# How to clean jacket and pants....



## KIRKWOOD-$LUT

DO NOT USE SOAP!!!

read the lable on the jacket


----------



## Guest

Powdered detergent is generally what most outerwear say to use. Use a cold, very gentle cycle.


----------



## Guest

You should be ashamed of yourself for just now getting your gear out. 

Just Playin.... I just give it to the wife and she washes it like all the other dark colors.


----------



## PaoloSmythe

you do not have 'care instruction labels'?


----------



## PaoloSmythe

Snowolf said:


> Yeah we do....they`re in Chinese....:laugh:


so they are dry cleaner compatible?

job done


----------



## Guest

it say do not dry clean. I guess the dry cleaners use some funky chemicals. I am hearing different answers from everyone. Some say use powdered detergent in cold gentle cycle, some say use the special waterproofing soap, some say dry clean. I am going to find some mild powder detergent and spray on the granger waterproof. I just don't want to spend $25 on something I will use twice.


----------



## PaoloSmythe

in my _neck o' da woods_, the 'drycleaners' are able to do more than just dry (ie chemical) cleaning.
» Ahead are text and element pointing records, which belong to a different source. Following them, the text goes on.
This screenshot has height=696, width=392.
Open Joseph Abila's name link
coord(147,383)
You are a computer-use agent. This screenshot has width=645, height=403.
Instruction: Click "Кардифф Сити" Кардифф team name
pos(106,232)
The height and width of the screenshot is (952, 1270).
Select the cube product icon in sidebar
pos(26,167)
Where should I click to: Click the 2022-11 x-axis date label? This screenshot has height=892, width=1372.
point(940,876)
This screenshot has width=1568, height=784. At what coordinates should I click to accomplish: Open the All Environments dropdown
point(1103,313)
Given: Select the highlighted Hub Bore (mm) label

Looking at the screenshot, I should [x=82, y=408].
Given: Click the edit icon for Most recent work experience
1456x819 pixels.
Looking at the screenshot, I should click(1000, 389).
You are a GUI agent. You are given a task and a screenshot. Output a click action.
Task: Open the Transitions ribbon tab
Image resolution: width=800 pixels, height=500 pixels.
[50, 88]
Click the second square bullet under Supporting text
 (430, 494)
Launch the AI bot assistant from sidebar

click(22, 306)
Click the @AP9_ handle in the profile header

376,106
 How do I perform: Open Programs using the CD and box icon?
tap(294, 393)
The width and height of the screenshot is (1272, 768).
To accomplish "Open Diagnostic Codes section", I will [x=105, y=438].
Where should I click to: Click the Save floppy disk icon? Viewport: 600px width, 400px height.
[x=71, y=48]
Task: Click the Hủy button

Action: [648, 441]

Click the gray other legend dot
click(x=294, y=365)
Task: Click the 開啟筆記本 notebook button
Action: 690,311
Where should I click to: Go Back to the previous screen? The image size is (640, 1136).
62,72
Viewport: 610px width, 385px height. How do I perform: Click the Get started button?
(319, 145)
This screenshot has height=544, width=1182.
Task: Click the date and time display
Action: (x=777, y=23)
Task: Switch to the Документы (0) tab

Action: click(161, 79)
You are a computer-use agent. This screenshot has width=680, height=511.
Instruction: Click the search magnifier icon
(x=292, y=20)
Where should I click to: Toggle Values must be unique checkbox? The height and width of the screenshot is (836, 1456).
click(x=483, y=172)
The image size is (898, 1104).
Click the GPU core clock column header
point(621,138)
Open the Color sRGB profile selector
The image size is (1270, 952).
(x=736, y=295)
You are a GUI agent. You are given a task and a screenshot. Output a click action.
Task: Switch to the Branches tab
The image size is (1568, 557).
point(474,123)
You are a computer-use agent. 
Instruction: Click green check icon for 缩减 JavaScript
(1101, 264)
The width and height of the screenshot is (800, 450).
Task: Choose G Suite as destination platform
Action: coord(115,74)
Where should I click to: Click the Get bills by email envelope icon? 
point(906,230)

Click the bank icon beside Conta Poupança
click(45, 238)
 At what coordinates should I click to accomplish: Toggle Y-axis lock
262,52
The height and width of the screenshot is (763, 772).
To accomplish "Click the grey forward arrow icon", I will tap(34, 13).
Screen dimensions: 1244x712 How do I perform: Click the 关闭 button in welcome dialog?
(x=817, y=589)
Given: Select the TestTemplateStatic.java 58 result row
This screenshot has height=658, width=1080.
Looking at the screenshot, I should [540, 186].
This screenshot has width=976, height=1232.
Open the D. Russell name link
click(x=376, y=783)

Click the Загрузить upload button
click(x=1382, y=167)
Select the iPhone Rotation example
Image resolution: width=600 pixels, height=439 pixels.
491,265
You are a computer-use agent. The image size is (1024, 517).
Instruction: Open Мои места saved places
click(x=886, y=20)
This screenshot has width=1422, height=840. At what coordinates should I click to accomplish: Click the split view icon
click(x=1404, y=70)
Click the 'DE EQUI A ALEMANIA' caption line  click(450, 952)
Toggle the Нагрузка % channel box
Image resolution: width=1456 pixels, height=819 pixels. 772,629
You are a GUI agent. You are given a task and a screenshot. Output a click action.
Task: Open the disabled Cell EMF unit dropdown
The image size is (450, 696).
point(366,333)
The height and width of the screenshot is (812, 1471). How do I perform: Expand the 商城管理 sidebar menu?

i trust their expertise, rather than looking for random bottles under my kitchen sink.

but good luck


----------



## Guest

what kind of powdered detergent do I use. I noticed they do not make woolite in powder form anymore.


----------



## KIRKWOOD-$LUT

nikwax is the sheet!
go buy some


----------



## Guest

scizod said:


> what kind of powdered detergent do I use. I noticed they do not make woolite in powder form anymore.


are you not reading?

*NIKWAX*


----------



## Guest

This is my problem. There are no stores around here that carry that stuff and I am leaving this coming saturday for utah. I need to get this washed. All my local shop had was grangers spray on waterproofer. I need something to get the grime off and it is bad. I really don't want to wash clothes when I go out there.


----------



## AAA

Sportwash costs ~$5 and can be found in the hunting section of most Wal-Marts. It's a clear liquid and made for Gore-Tex, down, and other materials that you don't want to clog with typical laundry detergents.


----------